The New York Rangers waived forward Matt Beleskey on Thursday afternoon as part of the process to send him down to the Hartford Wolf Pack.

While one single roster decision can derail an entire lineup or is truly worth agonizing over. In the past several years, the New York Rangers had a series of hair pulling lineup decisions that did not make a ton of sense. The team’s former head coach, Alain Vigneault, loved playing Tanner Glass and Nick Holden over younger guys like Jimmy Vesey, Pavel Buchnevich and Tony DeAngelo.

While the decision to send Matt Beleskey down to the AHL does not hold as much weight as the ones of year’s past for a variety of reasons. The former Boston Bruin is not going to be a long-term part of the Rangers’ future. Beleskey spent pretty much the entirety of last season in the AHL because he couldn’t contribute to a contending team.

There are no long-term disadvantages to the front office keeping Beleskey down in the AHL. At this point in his NHL career at age 29, he is what he is. There is going to be no dramatic increase in Beleskey’s production unless he magically finds the fountain of youth or a genie, there won’t be growth.

Depending on the point of view, keeping Cody McLeod at the NHL level over Beleskey might actually be a good thing. If the Rangers’ organizational goal is to play other teams close most nights but bottom out for a top ten pick again it can’t hurt to have an outright bad player like McLeod on the ice most nights.

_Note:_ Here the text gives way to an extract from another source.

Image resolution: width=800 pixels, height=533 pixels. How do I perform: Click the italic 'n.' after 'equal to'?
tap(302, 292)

There is a noticeable disparity between the skill levels of McLeod and Beleskey. Take the game against the Calgary Flames on October 21, the enforcer had four shots on goal in the first period. However, because of his weak offensive skills, McLeod was unable to convert any of the chances.

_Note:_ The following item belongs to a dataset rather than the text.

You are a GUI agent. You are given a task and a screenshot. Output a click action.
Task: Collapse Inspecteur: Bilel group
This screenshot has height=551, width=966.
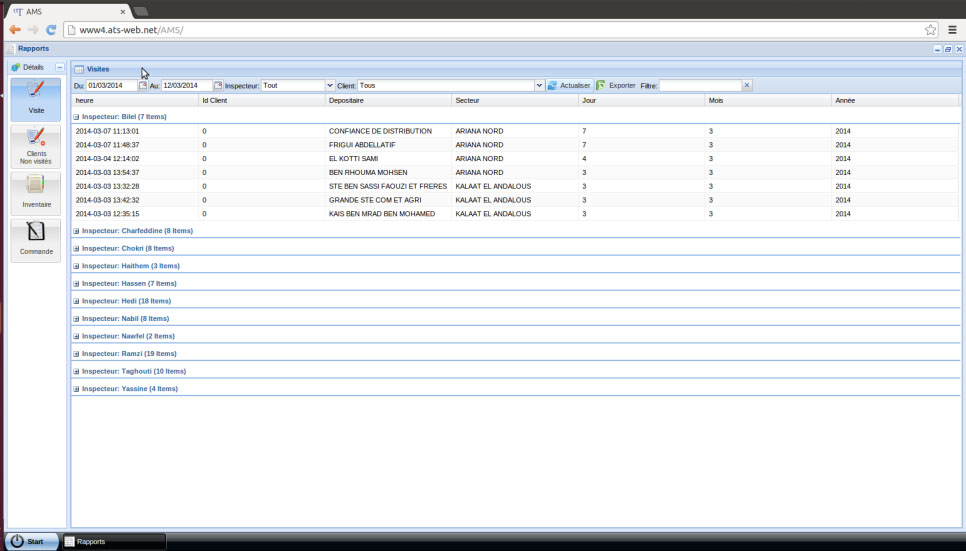(77, 117)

In addition, Beleskey has actually shown the ability to be a relatively high upside bottom six player. The forward is only three years removed from a 37 point season that included 15 goals. That came at age 27 which is typically one of the years of peak production for a player in the NHL.

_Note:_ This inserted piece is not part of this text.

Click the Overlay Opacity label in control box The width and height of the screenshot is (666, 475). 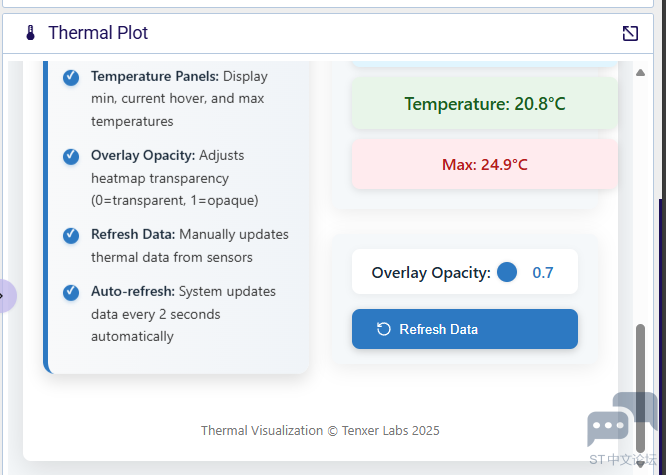431,273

As a whole, this decision does not do much one way or another. There is no disputing that Beleskey is a better player than McLeod and the Rangers’ fourth line would be better off with him. In addition to being a better player, he’s also a better fighter. Part of the argument for McLeod is his habit of dropping the gloves, however, he only won 51 percent of them last season.

Unless the front office is making this decision based on keeping some extra cap space, I don’t particularly understand the logic. Even then, what does the team need the extra space for? Is the team in the market for a big cap hit in a trade? Why would a team intentionally dress a worse player who does the same exact job as Beleskey?

Hopefully, the Rangers bring Beleskey back and firmly entrench him in the team’s bottom six at some point later in the season.